2008 Mitsubishi Lancer Evolution X Review

2008 mitsubishi lancer evolution x review

Anyone who’s driven one of the first nine iterations of the Mitsubishi Lancer Evolution (a.k.a. Evo) approaches the tenth fully expecting chest-flattening acceleration and spleen-rupturing cornering. Obviously, the Evo X’s engine and chassis are bound (and determined) to continue the model’s budget supercar-killer tradition. But there’s another less welcome Evo tradition: denture destroying suspension and a Gladware interior. Will the Evo X’s ride quality and interior materials once again conspire to kill the love for all but the masochists among us?

The Evo’s new X-terior has moved Mitsubishi’s compact sedan from the bargain basement to the penthouse suite. The X’s profile now strongly resembles the Acura TSX and Volvo S40. The new Evo’s snout sports a huge black inverted trapezoid-grille, fender vents, a rear wing and body kit. Thanks to the car’s more svelte shape, the macho mods don’t scream “teenage toy.” Of course, it helps that Audi has made the world safe for gargantuan grilles, and that overpriced body kits are now common on overpriced German machinery.

The old Evo’s interior was cheaper than a one-star Romanian hotel. The new Lancer’s interior is a bit more upmarket, but it’s still a third-rate romance, low rent [Buick] rendezvous. Mitsubishi would have been well-advised to replicate the Alcantara interior of the Prototype X concept. One nit an upholstery shop can’t fix: the semi-swoopy exterior yields a windshield base that stretches out like an African Savanna; it’s a bit alienating for a “driver’s car.” Well-bolstered Recaro seats compensate.

Like just about every car (and person) in recent years, the new Evo’s gained some weight. Yet unlike Subaru, Mitsubishi refused to forsake the World Rally Championship’s 2.0-liter rule in their rally car production variant. Two liters of displacement for a 3500lbs. car? That’s like playing croquet with a toothbrush, isn’t it?

Nope. The Evo’s four-pot may not deliver the Subaru STI’s seamless shove, but once the revs crest 4000 rpm, the Mitsu’s mini-mill pulls like an amphetamine-crazed tractor. We’re torquing 300 ft.-lbs. of twist. And the X’s engine revs so freely that getting into the pleasure zone is not a problem. And then, suddenly, 291 horsepower at 6500 rpm.
____________________
* _Exercise set_
1. Name every car manufacturer other than Mitsubishi that appears in the Evo X review.
2. Write a continuation of the Evo X review, starting after its last sentence.
The listing after the review is separate material.

Pixel coordinate grounding listing
____________________
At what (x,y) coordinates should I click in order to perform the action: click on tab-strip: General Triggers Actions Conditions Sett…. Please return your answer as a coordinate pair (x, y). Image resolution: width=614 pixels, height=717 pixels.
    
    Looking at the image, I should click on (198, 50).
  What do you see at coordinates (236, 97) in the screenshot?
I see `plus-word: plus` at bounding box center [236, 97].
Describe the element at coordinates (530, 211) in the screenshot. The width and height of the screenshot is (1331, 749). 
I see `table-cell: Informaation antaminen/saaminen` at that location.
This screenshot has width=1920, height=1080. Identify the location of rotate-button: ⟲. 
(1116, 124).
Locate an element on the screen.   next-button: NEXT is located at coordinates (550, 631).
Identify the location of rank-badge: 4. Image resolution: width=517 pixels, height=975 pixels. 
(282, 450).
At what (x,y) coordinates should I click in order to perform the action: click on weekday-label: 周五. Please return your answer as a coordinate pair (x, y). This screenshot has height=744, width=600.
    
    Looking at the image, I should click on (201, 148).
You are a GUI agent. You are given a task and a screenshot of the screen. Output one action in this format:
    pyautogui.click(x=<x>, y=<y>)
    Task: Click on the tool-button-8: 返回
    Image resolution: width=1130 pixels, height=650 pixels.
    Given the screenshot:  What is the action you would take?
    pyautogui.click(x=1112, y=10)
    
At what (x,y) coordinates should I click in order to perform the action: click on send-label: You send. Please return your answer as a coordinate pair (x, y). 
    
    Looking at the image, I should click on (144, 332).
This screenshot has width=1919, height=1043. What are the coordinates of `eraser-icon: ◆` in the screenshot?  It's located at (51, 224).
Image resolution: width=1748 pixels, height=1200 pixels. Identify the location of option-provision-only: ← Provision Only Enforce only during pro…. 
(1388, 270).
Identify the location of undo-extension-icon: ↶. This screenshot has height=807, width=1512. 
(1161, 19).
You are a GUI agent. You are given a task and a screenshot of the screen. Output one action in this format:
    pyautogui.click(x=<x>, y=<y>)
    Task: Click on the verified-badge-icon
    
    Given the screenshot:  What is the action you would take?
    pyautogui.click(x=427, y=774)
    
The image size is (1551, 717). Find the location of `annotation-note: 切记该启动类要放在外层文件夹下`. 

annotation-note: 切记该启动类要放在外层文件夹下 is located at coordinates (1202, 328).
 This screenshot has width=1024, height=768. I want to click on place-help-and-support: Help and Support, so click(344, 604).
____________________
* _Task-by-task outputs_
1. Acura, Volvo, Audi, Buick, Subaru

2.
Thanks to premium-powered variable valve timing and turbo technology, boost lag is also not an issue– provided you keep the revs up. Otherwise, it’s a second of “what the?” followed by “Holy CRAP!” Missing–and missed: a sixth ratio in the GSR’s manual transmission. The Evo’s engine spins at nearly 3000 rpm at 60mph. An extra cog certainly would have helped boost the mpgs from a never-caned 16/22, in case anyone’s wondering.

The Evo’s strangely-hyphenated, driver-adjustable Super All Wheel-Control deploys a pair of trick, electronically-controlled differentials. Minus the jargon-laden physics lessons and references to the anti-HAL handling nanny (I’m sorry Dave, I’m afraid you can’t not do that), the nose-heavy compact feels balanced, agile, controllable, poised, planted, secure, balletic and ballistic.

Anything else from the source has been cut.